Severe thunderstorm watch in mountains to west
We’re into our third day of a four day streak of summery days. Highs have climbed back into the low-to-mid 80s with a little mugginess but nothing too oppressive. Out to the west into the mountains, thunderstorms have started firing off, and a Severe Thunderstorm Watch has been posted through 9 p.m. Will any big storms make into metro region?
Through Tonight: Storms are developing to the west and to the southeast, but no activity is off immediate concern to the metro region. Additional storms could develop closer to metro region or move in from the south, with the most likely time window for any activity between 6 p.m. and midnight tonight.

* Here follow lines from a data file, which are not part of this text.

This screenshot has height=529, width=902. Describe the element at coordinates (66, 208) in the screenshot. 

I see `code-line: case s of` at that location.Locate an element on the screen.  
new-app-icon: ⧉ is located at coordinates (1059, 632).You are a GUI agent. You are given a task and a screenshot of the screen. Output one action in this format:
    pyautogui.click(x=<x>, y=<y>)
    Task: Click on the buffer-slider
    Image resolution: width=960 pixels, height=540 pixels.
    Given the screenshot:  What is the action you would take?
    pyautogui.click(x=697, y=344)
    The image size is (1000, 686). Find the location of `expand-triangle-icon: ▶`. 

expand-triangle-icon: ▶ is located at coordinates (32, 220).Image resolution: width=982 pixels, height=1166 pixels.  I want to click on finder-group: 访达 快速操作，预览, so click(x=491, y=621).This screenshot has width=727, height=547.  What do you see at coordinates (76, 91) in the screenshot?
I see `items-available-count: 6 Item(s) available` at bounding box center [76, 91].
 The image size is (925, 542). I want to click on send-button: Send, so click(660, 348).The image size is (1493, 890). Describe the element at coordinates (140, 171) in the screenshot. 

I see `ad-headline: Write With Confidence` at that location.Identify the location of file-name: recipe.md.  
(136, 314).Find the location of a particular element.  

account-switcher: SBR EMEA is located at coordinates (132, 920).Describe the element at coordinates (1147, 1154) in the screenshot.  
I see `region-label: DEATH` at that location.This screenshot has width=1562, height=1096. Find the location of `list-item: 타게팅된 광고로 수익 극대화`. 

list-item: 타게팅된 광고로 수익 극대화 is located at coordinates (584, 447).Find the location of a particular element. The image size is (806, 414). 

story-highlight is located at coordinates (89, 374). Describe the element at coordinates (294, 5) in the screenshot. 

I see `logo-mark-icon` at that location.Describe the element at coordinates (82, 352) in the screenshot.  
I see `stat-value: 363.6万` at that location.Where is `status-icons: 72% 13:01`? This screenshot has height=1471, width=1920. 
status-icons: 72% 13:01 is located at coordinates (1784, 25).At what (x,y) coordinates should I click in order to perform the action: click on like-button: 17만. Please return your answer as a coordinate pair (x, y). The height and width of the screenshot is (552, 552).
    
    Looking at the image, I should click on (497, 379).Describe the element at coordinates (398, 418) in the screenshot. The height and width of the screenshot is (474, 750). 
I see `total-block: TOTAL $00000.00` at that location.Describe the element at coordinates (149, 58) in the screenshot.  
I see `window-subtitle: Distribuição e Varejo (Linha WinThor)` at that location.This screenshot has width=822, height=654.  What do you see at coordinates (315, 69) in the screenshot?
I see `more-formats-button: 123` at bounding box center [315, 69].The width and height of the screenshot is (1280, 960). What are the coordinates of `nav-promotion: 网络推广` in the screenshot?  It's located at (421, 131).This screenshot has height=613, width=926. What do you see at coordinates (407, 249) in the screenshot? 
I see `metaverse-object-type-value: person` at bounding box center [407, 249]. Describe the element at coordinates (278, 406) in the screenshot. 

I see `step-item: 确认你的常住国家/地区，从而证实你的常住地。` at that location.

But I don’t expect widespread storms. The chance of storms is only 20-30% with the highest odds west of Fairfax and Montgomery counties and southeast of Prince George’s county. Storms that form may contain gusty winds and small hail. Outside of storms, it’s partly cloudy and mild, with lows from the low 60s in the cooler suburbs to the upper 60s downtown.
Tomorrow (Wednesday): Expect another day like the last few: nice’n warm with a touch of humidity. Thunderstorms remain a possibility, but odds still are on the low side, at just 20-30% - with the best chance again out toward the mountains. High temps reach the low 80s.
Thursday storm risk: One of the uncertainties in our forecast for Thursday was the timing of the cold front, likely to produce some heavy rain and storms around here. The most likely timing for the front’s passage now appears to be between late morning and mid-afternoon. We’ll have a slight risk of severe weather, with damaging winds the primary threat. Into the mountains, we’ll need to watch out for the possibility of flooding.
Today’s pollen update from Walter Reed: Tree pollen is in the VERY HIGH range at 1502.56 gr/cubic meter. Grasses are LOW at 2.24 gr/cubic meter, weeds are LOW at 1.6 grains/cubic meter and mold spores are in the LOW range at 2518.12 spores/cubic meter.